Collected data
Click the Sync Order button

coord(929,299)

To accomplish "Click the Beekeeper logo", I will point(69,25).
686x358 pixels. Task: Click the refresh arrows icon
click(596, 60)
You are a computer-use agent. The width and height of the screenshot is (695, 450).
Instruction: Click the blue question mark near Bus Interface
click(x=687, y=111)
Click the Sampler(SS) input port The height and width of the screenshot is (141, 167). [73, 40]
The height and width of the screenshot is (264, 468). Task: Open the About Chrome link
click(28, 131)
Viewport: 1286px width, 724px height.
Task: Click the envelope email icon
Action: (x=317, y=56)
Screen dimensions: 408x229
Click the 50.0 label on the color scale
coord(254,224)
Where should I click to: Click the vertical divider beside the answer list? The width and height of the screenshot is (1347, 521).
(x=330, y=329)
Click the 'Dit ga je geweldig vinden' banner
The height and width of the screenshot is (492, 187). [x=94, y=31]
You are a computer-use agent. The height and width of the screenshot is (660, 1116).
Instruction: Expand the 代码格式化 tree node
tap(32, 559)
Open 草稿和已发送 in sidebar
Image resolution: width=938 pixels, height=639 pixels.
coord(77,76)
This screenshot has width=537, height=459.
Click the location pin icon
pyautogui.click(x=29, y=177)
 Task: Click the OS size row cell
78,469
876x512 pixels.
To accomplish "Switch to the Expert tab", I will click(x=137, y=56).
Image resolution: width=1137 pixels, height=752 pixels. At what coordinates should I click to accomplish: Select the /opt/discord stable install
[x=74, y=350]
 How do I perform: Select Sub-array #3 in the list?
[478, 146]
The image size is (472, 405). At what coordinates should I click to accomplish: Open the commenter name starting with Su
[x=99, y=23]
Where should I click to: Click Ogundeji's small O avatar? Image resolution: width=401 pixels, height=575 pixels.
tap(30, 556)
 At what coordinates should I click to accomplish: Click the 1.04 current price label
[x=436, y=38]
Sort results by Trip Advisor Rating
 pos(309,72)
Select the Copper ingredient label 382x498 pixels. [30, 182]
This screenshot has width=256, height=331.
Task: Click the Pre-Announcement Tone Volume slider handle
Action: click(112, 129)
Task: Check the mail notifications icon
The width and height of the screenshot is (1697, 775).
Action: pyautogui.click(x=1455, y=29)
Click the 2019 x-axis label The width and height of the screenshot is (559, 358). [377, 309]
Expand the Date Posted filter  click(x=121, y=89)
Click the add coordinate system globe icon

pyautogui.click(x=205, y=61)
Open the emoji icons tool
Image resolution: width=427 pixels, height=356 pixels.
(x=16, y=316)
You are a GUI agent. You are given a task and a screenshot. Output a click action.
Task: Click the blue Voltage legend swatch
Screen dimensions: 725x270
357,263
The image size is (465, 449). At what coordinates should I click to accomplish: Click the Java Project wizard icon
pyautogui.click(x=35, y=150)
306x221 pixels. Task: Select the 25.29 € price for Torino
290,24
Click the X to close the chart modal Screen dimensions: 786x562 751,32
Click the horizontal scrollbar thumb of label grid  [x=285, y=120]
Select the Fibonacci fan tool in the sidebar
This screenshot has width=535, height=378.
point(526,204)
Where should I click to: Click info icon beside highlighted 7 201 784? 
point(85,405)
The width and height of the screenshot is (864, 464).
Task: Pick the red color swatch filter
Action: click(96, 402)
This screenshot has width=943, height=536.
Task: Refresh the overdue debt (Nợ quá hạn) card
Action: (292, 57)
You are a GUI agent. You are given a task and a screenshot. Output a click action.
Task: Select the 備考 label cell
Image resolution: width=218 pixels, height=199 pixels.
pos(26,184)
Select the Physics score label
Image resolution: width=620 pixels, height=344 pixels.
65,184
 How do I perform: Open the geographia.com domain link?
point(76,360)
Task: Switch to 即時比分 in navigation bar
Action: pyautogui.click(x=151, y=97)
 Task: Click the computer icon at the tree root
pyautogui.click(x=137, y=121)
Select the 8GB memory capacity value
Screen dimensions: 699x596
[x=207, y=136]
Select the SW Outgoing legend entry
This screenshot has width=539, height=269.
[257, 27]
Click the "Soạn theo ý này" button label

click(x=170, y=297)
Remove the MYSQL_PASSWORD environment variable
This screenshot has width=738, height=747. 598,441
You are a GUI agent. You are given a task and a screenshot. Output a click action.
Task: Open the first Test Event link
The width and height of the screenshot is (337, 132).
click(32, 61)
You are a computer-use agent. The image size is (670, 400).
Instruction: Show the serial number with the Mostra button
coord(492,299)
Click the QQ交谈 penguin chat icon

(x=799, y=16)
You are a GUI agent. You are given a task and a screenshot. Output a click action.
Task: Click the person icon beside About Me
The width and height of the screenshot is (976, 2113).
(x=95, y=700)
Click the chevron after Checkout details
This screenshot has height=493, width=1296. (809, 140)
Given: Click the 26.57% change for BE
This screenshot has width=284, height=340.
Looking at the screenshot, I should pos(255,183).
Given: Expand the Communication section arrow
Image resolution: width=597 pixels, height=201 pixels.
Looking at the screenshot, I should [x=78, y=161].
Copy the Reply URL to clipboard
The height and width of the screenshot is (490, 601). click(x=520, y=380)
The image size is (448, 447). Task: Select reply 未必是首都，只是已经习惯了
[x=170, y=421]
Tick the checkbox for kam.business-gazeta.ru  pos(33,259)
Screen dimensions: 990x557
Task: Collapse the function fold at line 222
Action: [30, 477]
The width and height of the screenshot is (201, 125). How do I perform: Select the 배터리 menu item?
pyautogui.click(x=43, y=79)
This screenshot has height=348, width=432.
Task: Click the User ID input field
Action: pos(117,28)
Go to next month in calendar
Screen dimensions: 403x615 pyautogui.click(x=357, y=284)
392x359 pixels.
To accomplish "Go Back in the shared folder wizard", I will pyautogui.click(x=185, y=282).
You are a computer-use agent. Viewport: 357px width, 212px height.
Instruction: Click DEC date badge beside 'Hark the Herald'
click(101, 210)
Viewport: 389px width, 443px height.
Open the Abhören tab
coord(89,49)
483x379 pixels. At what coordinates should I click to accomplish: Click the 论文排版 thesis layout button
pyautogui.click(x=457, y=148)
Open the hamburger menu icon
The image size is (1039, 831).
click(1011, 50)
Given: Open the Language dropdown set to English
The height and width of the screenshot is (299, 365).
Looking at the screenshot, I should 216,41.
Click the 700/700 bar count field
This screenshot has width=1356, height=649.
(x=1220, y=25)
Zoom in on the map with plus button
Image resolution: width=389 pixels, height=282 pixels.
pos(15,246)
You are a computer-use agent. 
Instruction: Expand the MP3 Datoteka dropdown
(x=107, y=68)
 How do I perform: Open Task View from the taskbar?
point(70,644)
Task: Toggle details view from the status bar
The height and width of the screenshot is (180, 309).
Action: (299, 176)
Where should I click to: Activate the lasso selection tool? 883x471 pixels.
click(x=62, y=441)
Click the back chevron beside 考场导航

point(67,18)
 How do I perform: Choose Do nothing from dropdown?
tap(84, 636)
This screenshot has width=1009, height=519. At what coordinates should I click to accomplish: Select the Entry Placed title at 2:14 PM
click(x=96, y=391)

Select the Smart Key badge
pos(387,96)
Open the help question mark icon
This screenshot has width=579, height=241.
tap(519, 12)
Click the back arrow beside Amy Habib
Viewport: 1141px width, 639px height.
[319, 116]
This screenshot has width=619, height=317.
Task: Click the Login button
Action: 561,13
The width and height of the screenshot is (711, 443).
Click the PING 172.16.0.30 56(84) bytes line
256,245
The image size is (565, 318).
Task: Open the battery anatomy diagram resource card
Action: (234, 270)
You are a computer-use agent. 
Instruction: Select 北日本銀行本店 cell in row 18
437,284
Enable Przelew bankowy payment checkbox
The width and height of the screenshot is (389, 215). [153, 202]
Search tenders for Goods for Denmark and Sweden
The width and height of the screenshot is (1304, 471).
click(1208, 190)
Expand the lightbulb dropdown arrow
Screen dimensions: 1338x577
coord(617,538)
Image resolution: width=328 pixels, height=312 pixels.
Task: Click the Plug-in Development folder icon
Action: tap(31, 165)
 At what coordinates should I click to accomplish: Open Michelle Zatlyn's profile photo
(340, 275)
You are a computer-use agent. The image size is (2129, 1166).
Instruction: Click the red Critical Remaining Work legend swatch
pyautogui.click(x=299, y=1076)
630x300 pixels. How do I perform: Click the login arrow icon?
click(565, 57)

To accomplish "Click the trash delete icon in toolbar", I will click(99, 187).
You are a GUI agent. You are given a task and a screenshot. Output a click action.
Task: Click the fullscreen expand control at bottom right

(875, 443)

» Exercise brief: When the word "will" occurs in a line above, list that line.

» Exercise solution:
To accomplish "Click the Beekeeper logo", I will point(69,25).
To accomplish "Switch to the Expert tab", I will click(x=137, y=56).
To accomplish "Go Back in the shared folder wizard", I will pyautogui.click(x=185, y=282).
To accomplish "Click the trash delete icon in toolbar", I will click(99, 187).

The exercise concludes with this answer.